- _EXTRACTED DATA_:
##############################

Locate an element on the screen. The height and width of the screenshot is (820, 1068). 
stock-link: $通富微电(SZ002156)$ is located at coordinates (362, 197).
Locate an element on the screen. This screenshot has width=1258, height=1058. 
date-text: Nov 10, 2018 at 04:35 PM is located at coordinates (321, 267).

##############################

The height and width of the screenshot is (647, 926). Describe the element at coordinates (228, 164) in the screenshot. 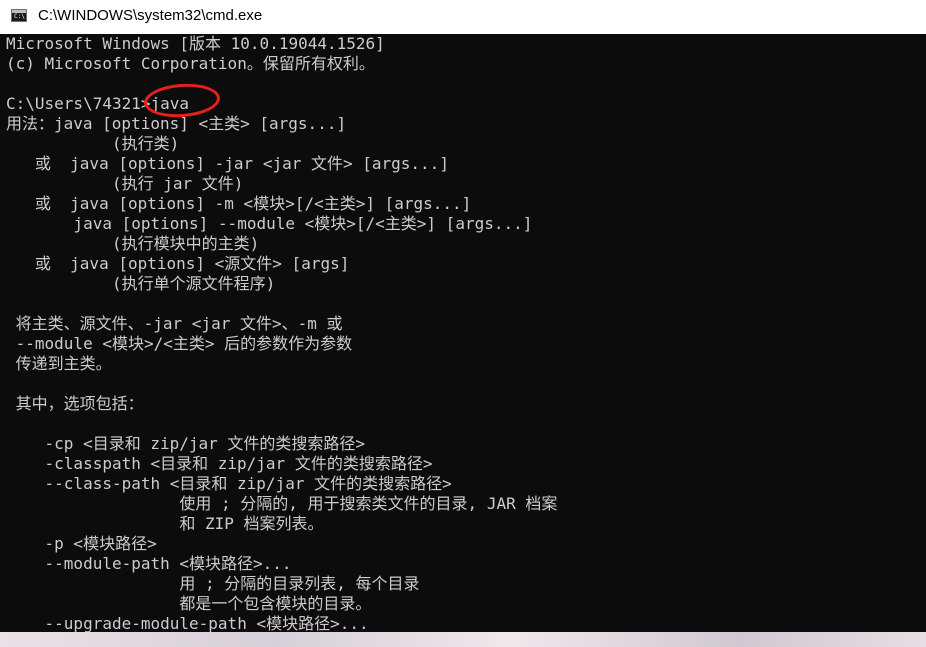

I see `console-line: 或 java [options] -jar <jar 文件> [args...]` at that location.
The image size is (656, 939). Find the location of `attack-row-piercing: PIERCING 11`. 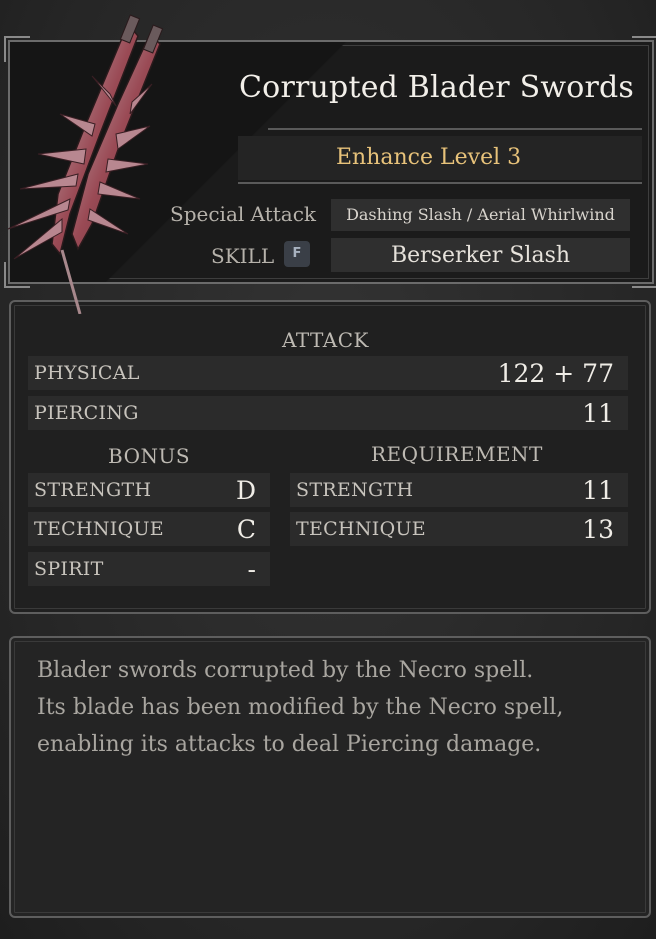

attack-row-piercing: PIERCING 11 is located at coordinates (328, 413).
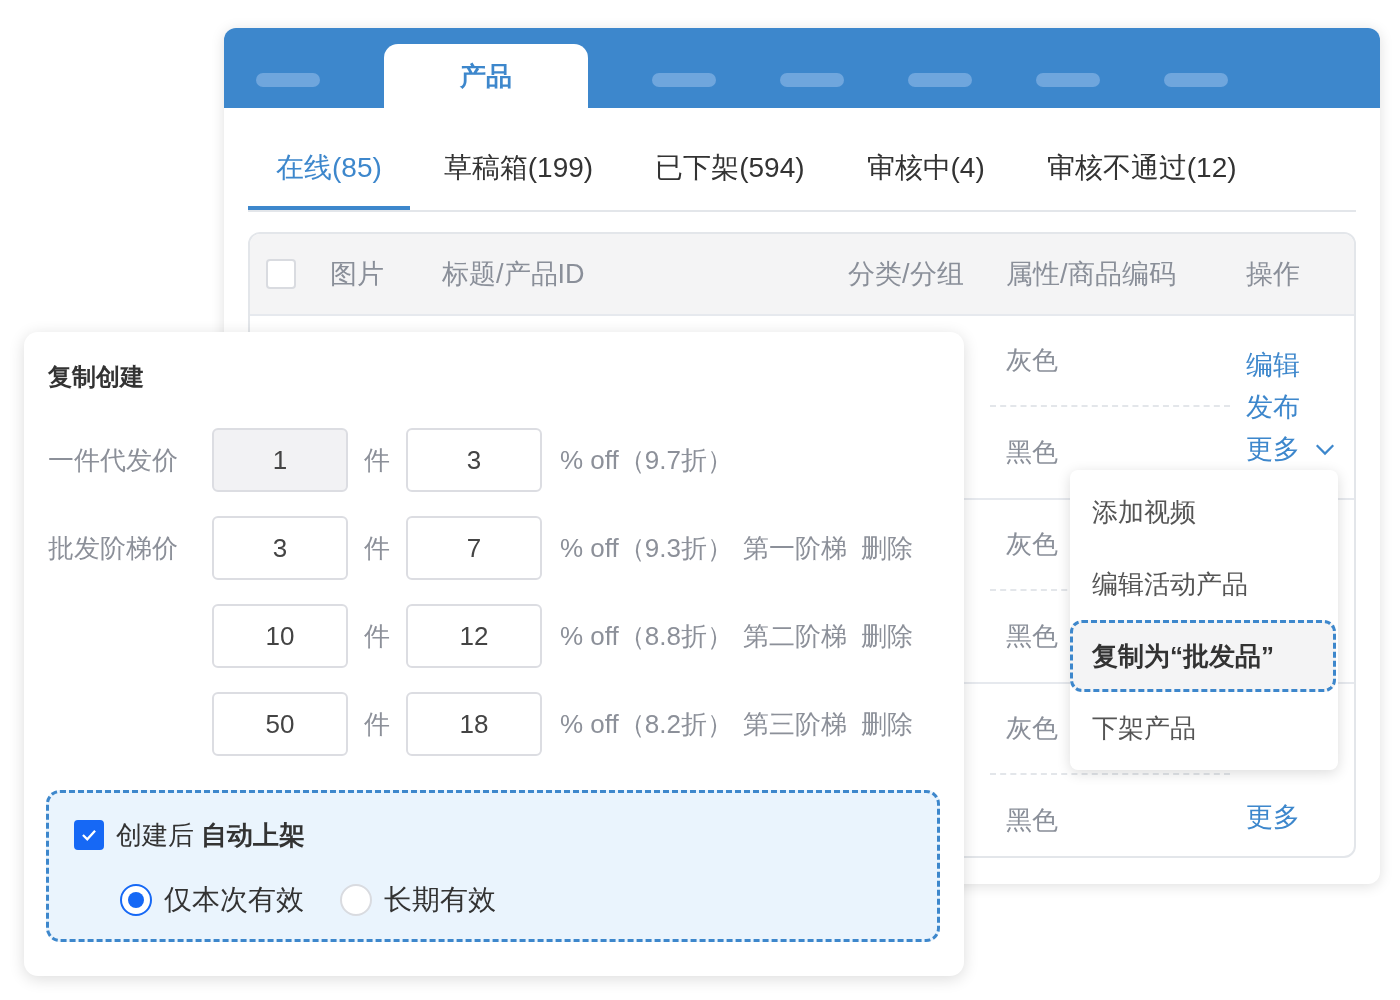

##############################

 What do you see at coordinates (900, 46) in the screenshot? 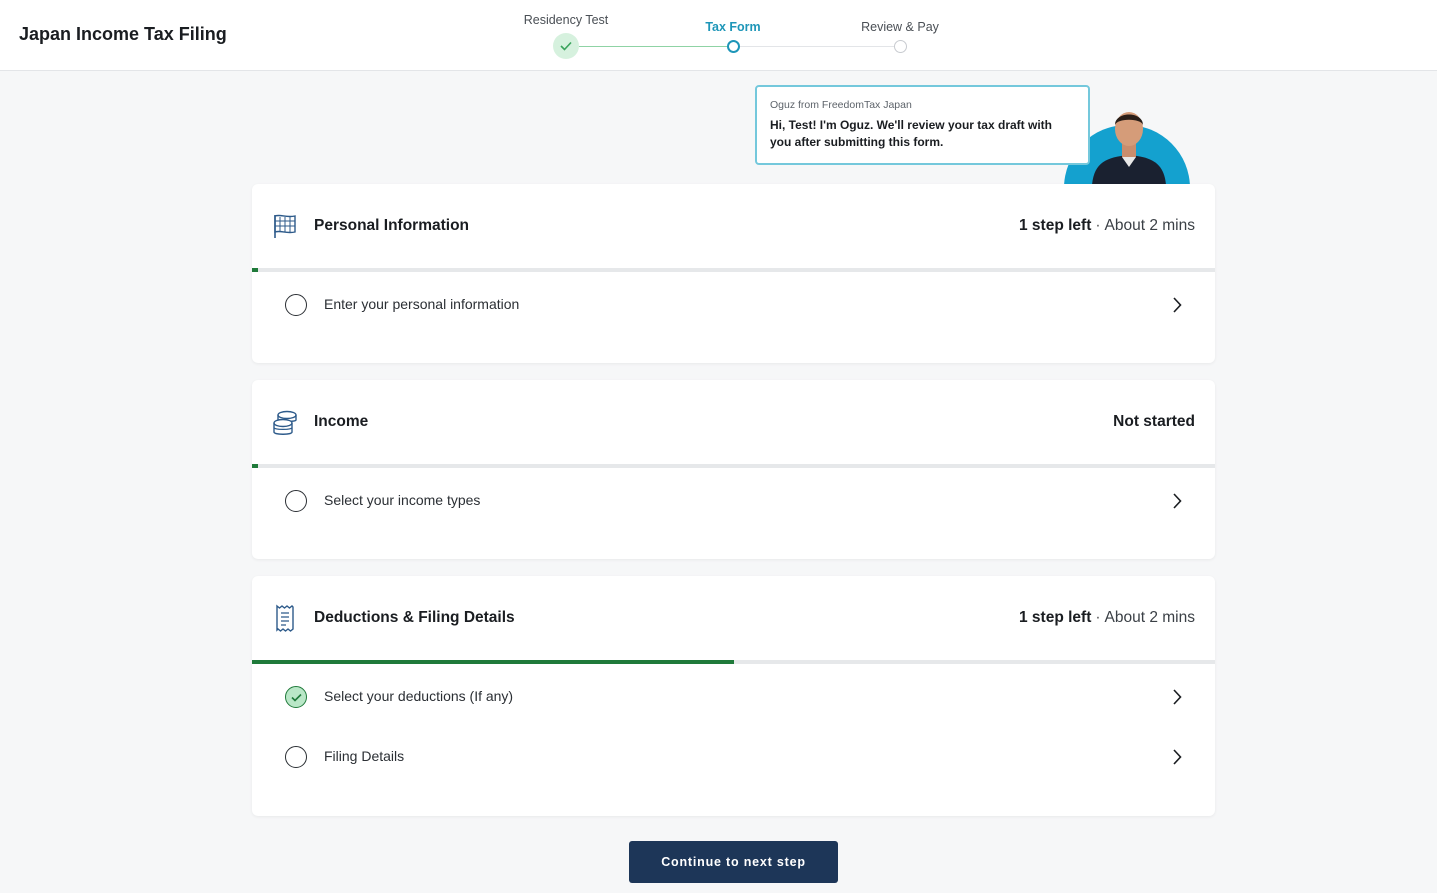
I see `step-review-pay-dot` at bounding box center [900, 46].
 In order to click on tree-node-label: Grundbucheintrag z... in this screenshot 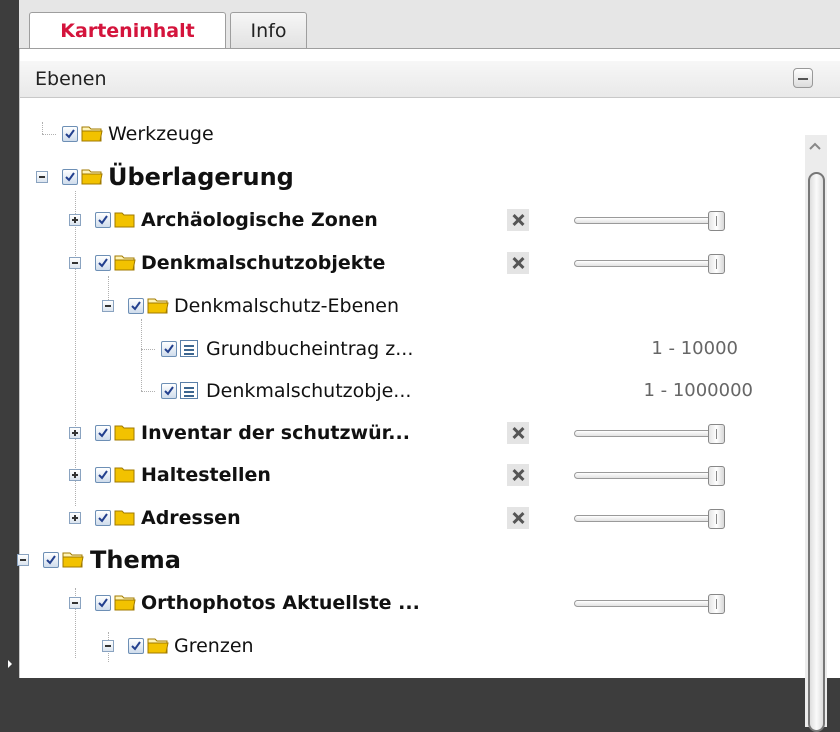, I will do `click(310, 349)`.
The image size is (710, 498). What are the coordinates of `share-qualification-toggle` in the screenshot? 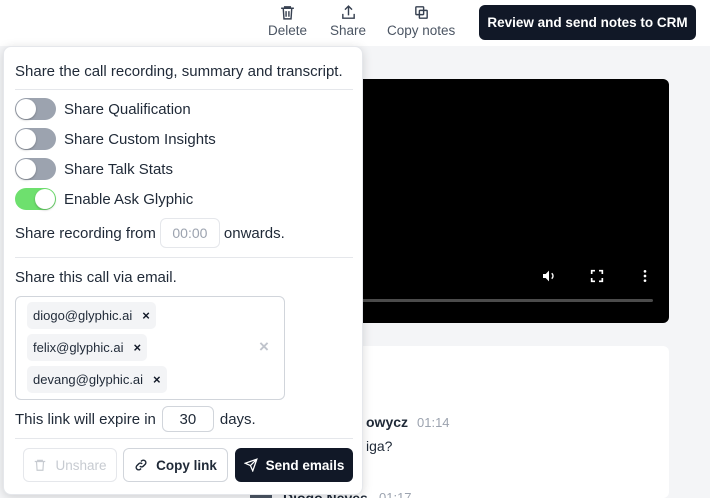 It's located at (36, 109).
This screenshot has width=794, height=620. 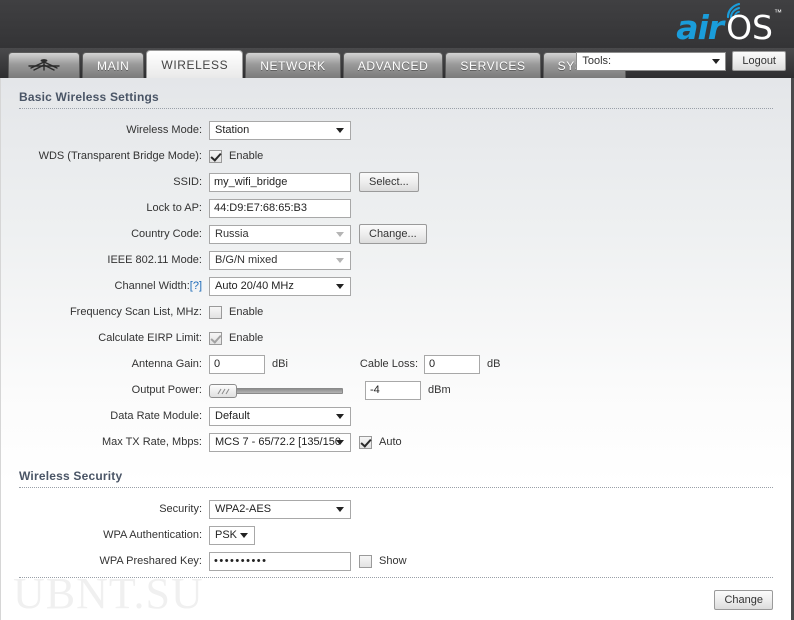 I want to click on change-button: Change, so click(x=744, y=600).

##############################

- _WORK INSTRUCTION_: Update the material from the line holding "The height and width of the screenshot is (647, 926)." through the line holding "attack-row-piercing: PIERCING 11 is", inclusive, by swapping "screenshot" for "screen capture" and changing nothing else. Return only those lines, and leave the pictures out.

- _ANSWER TO THE EXERCISE_:
The height and width of the screen capture is (647, 926). Describe the element at coordinates (228, 164) in the screen capture. 

I see `console-line: 或 java [options] -jar <jar 文件> [args...]` at that location.
The image size is (656, 939). Find the location of `attack-row-piercing: PIERCING 11`. 

attack-row-piercing: PIERCING 11 is located at coordinates (328, 413).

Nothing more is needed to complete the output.